Connu dans son village sous le sobriquet de « Gbah Ken’ », M. Gbah, propriétaire terrien vivant avec un handicap à un pied, possédait un vaste patrimoine forestier. Ne pouvant exploiter seul l’ensemble de ses terres et redoutant les convoitises, il avait sollicité l’aide de son neveu pour développer des plantations de cacao.
Pendant près de quatre années, les deux hommes ont travaillé côte à côte dans la forêt. Mais progressivement, la relation s’est dégradée. Selon plusieurs témoignages recueillis dans le village, des accusations de vols de récoltes et de consommation de substances prohibées auraient été portées contre le neveu. La collaboration a finalement pris fin à la demande de l’oncle.
À la suite d’une médiation familiale, M. Gbah avait accepté de céder une portion de terre à son neveu en compensation des années de travail effectuées. La famille avait toutefois fixé des règles strictes : la parcelle ne devait pas être vendue sans urgence reconnue par la famille ; en cas de vente, la priorité devait être donnée au donateur.
Mais quelques mois plus tard, la communauté découvre que le neveu a vendu la parcelle à un ressortissant burkinabè. Cette transaction a été contestée par la famille, mais la chefferie locale l’a jugée valable, estimant que la terre appartenait désormais au bénéficiaire du don.
Face à cette situation, la famille a saisi la gendarmerie. Une procédure était déjà en cours lorsque les tensions ont franchi un nouveau cap.
Malgré la contestation, l’acquéreur a poursuivi l’exploitation du terrain. Selon les témoignages, il aurait même progressivement empiété sur d’autres portions appartenant à M. Gbah.
Mardi dernier, surprenant l’exploitant sur une zone qu’il considère comme hors de la parcelle vendue, le propriétaire lui aurait demandé d’arrêter les travaux. L’échange s’est rapidement envenimé.

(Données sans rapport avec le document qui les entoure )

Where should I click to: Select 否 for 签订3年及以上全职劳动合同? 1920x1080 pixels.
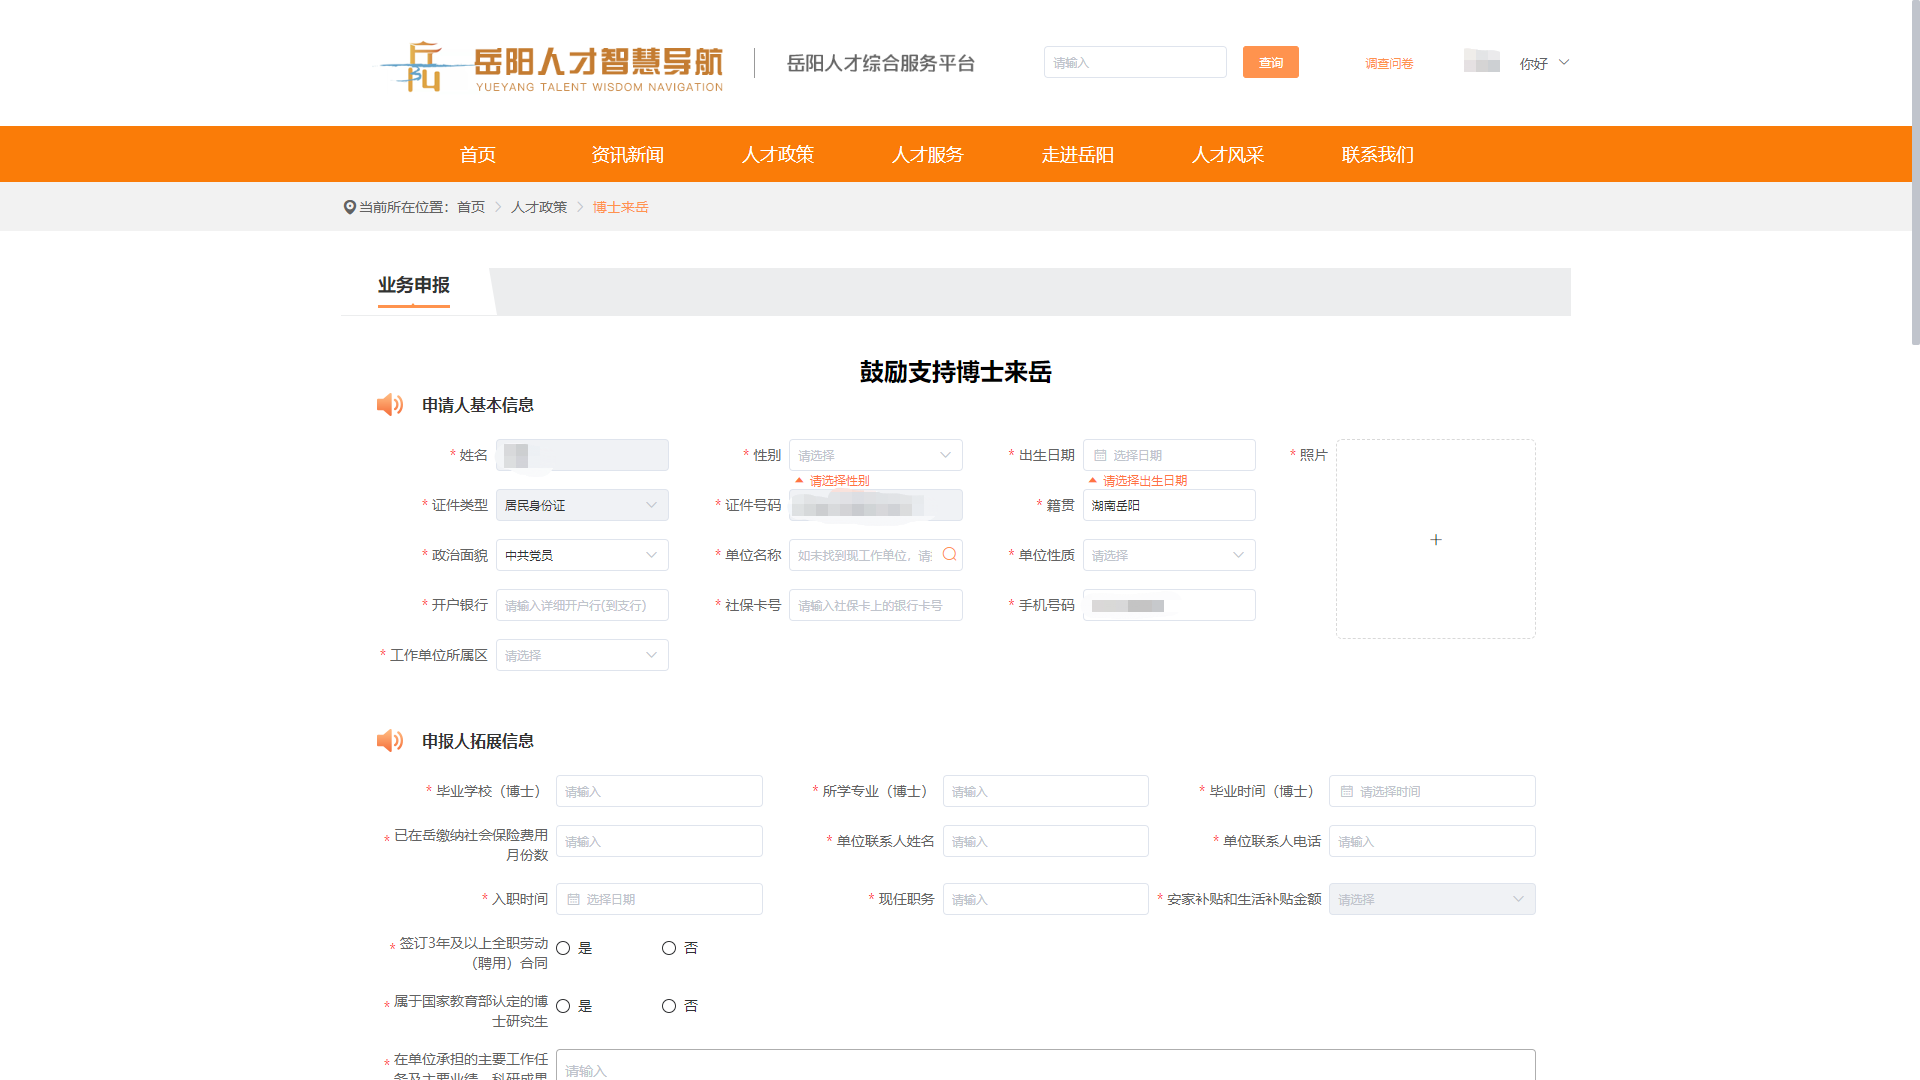pyautogui.click(x=669, y=948)
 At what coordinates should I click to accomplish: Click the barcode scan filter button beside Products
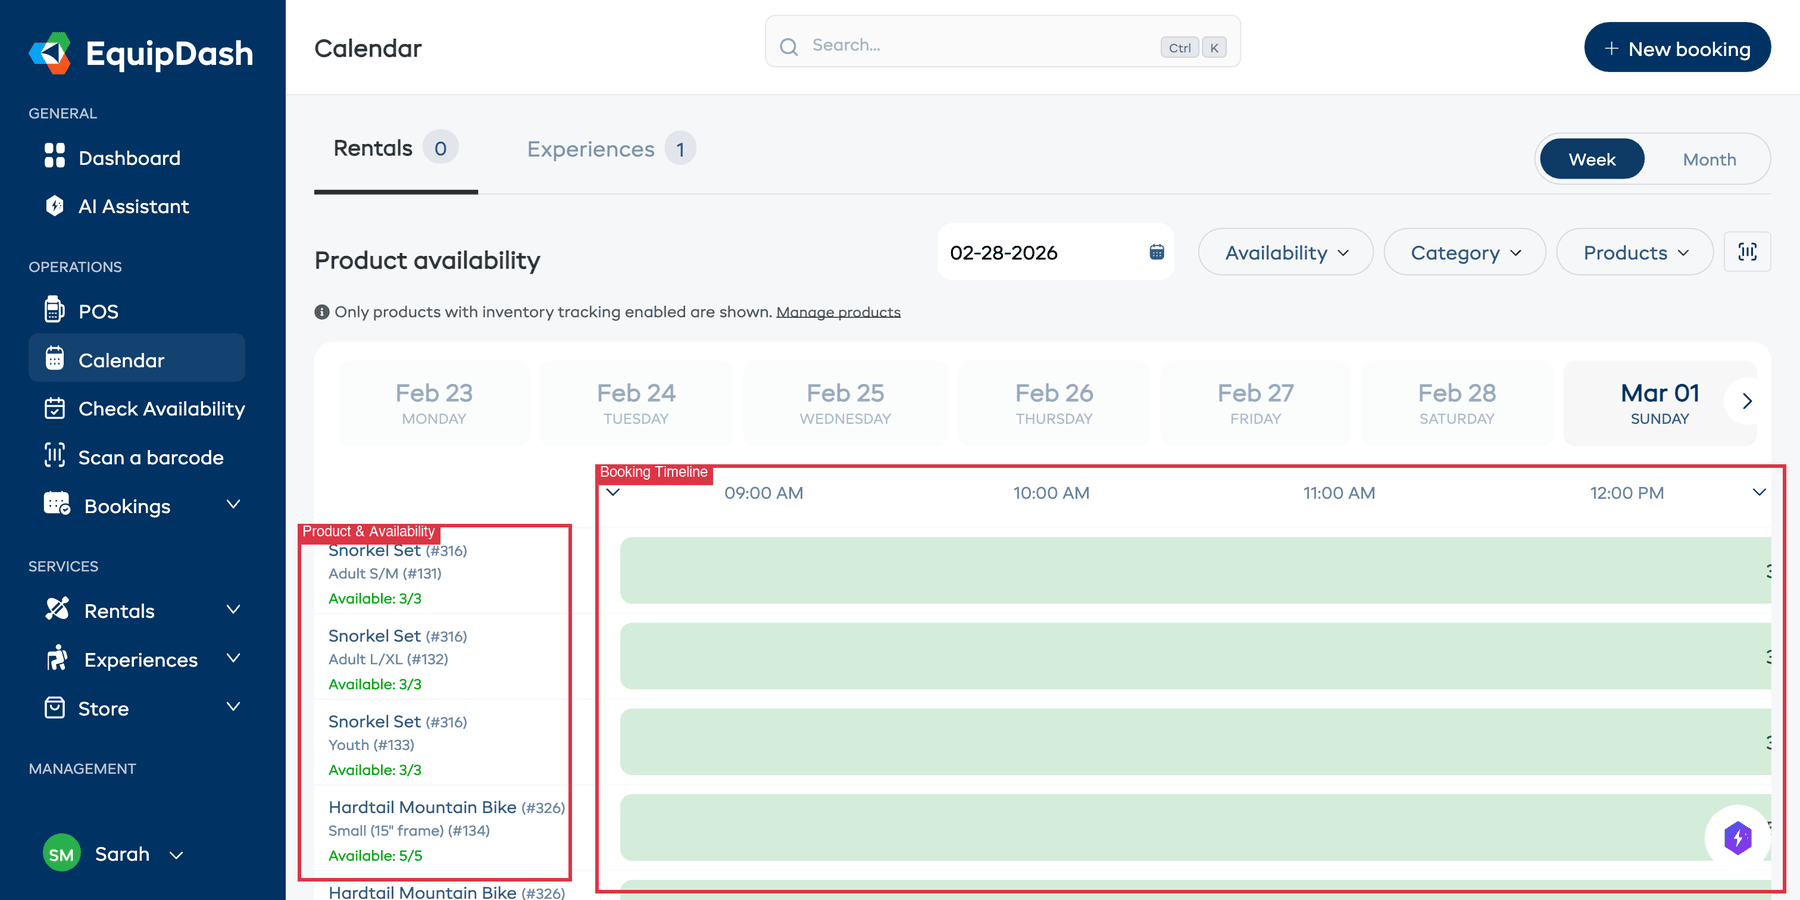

Au cours de l’altercation, M. Gbah a été violemment agressé à la machette. L’auteur présumé a pris la fuite après les faits, laissant la victime blessée.
L’affaire est désormais entre les mains de la gendarmerie de Logoualé. Le vendeur de la parcelle a été convoqué dans le cadre de l’enquête, tandis que la victime réclame justice.
Ce nouvel épisode rappelle la sensibilité des litiges fonciers en milieu rural. Au-delà du conflit familial, ce drame relance la nécessité d’un règlement pacifique et encadré des différends liés à la terre, afin d’éviter que de tels conflits ne continuent de coûter des vies.